WHAT THE TASK ASKS
In this exercise, print only the lines from the line with "Where should I" to the last line of the data below, inclusive. Any pictures should be left out.

EXTRACTED INFORMATION
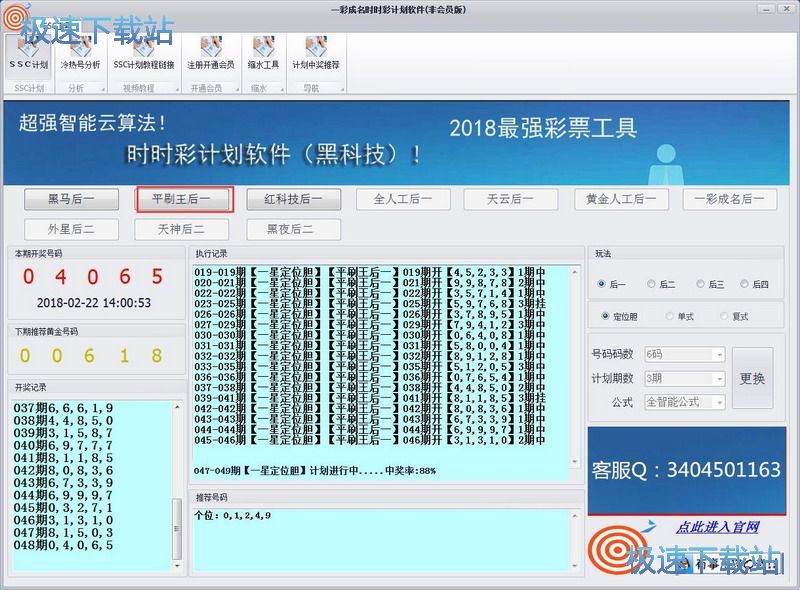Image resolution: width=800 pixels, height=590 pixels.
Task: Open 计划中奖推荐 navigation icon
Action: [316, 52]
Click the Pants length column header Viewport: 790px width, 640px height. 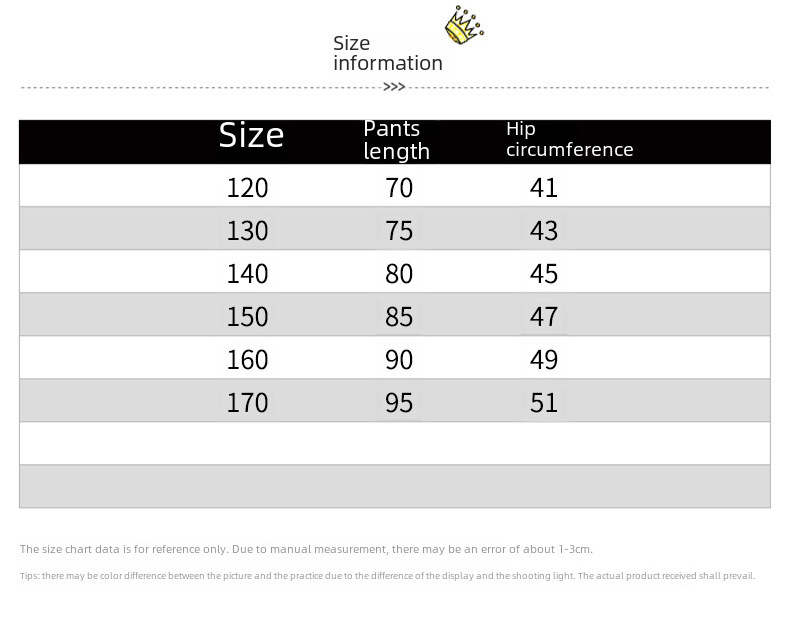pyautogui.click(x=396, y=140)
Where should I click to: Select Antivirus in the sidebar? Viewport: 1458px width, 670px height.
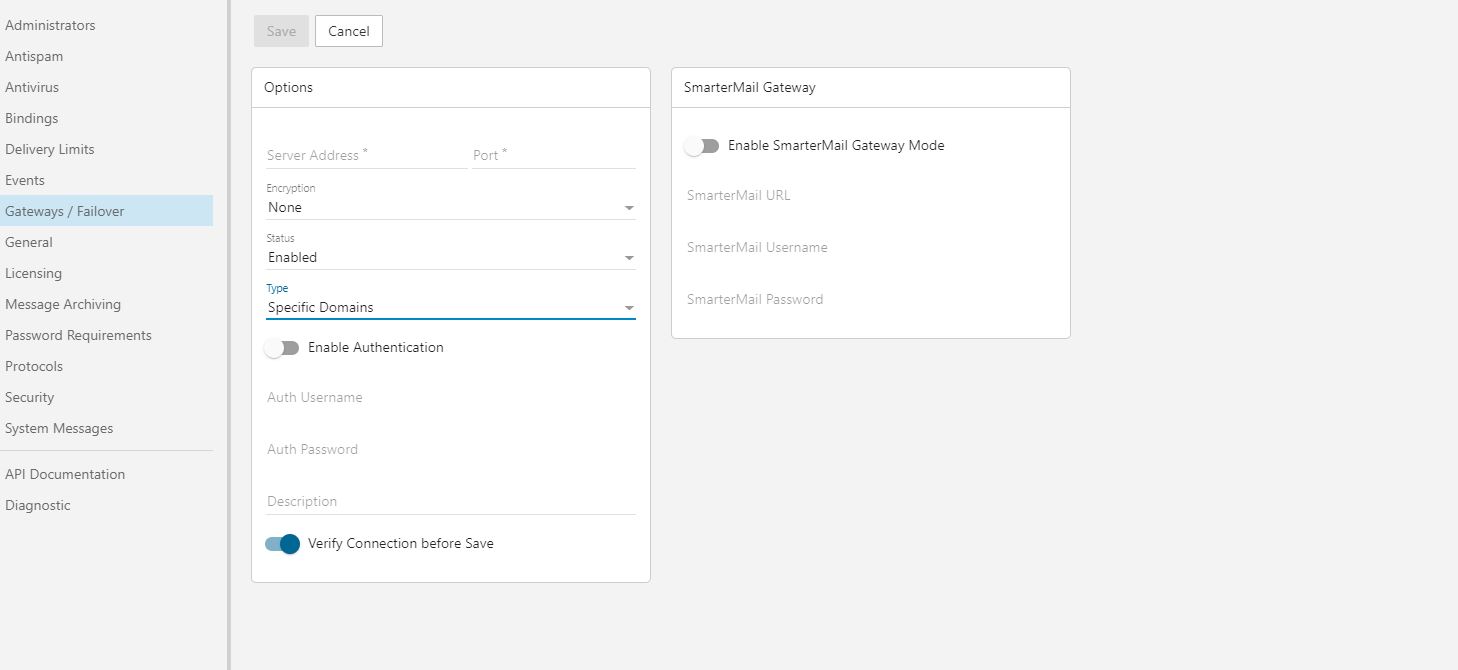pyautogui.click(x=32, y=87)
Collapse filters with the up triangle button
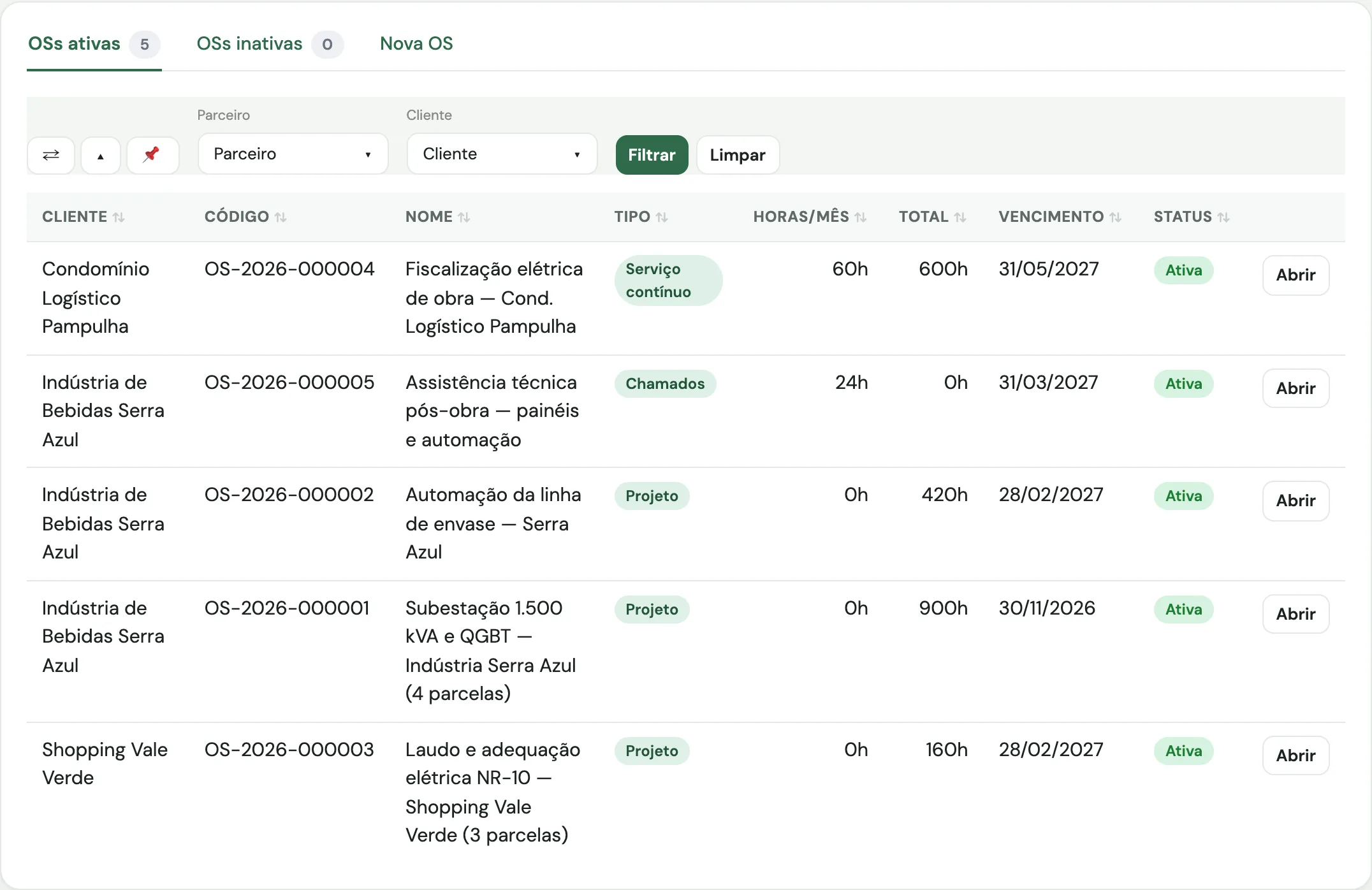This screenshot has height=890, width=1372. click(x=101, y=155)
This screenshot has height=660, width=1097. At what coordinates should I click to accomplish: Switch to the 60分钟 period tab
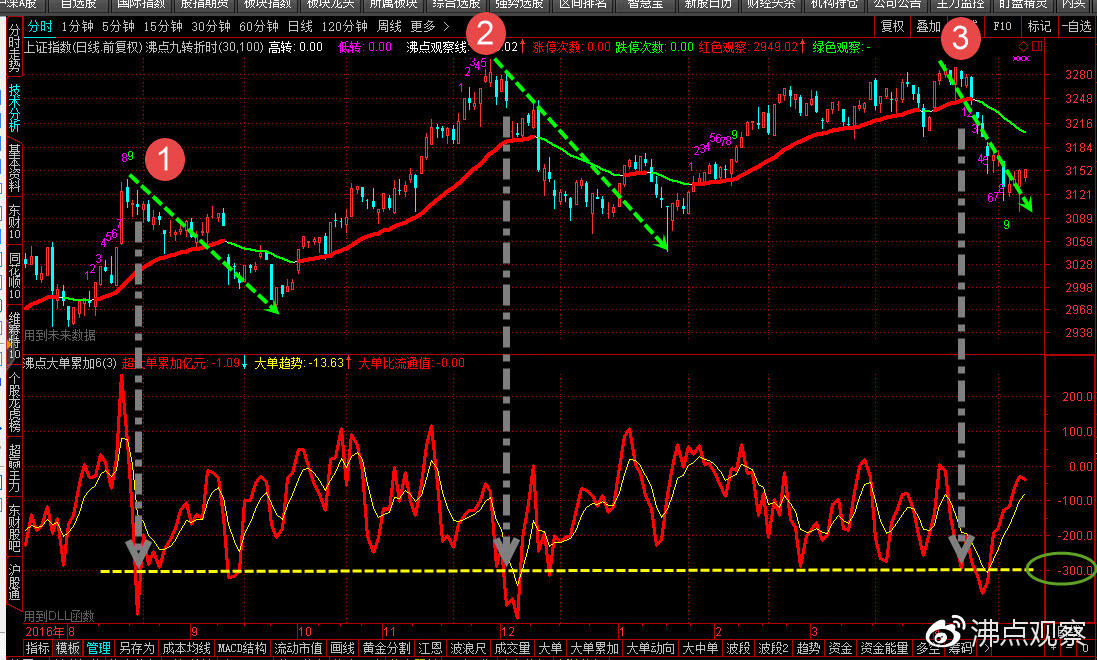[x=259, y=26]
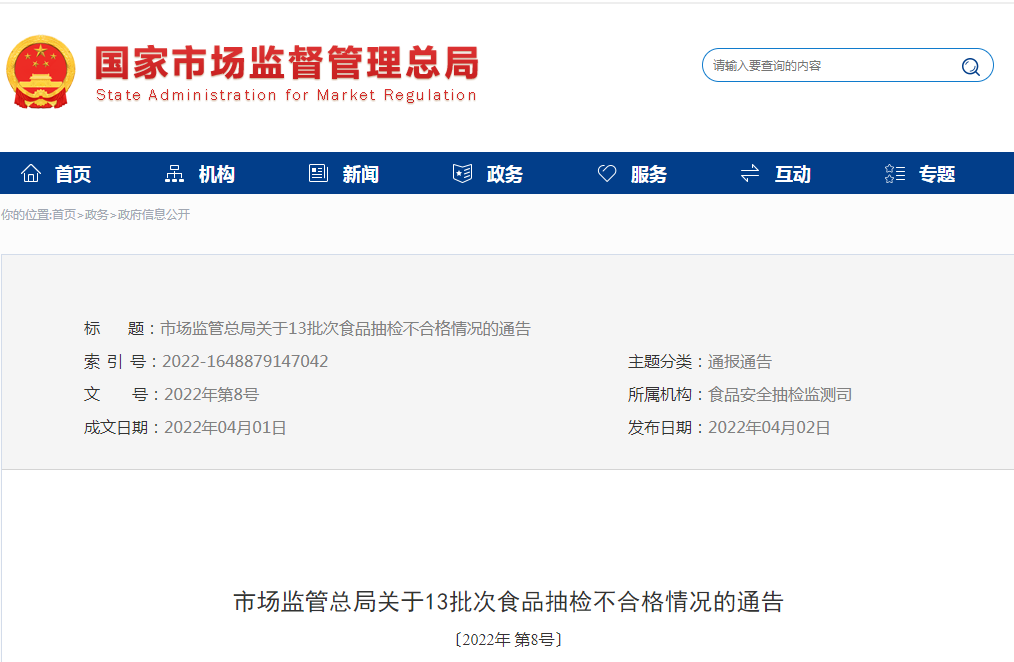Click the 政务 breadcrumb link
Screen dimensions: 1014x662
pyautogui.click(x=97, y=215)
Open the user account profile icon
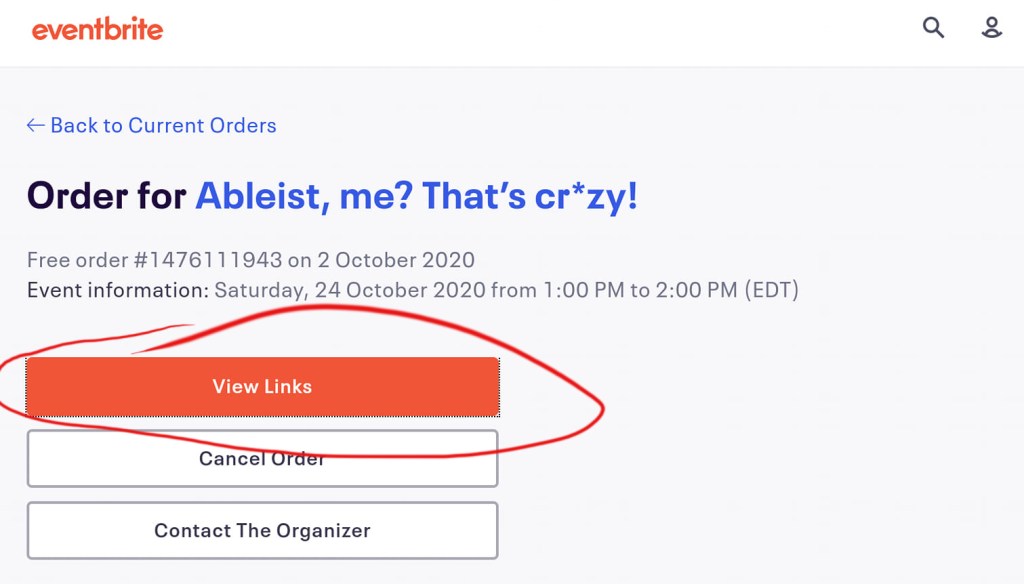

RESPONSE TO THE TASK
Where should I click to: Select Antivirus in the sidebar? Viewport: 1458px width, 670px height.
pyautogui.click(x=32, y=87)
Collapse filters with the up triangle button
This screenshot has height=890, width=1372. click(x=101, y=155)
This screenshot has height=660, width=1097. At what coordinates should I click to accomplish: Switch to the 60分钟 period tab
[x=259, y=26]
Click the 政务 breadcrumb link
Screen dimensions: 1014x662
pyautogui.click(x=97, y=215)
Open the user account profile icon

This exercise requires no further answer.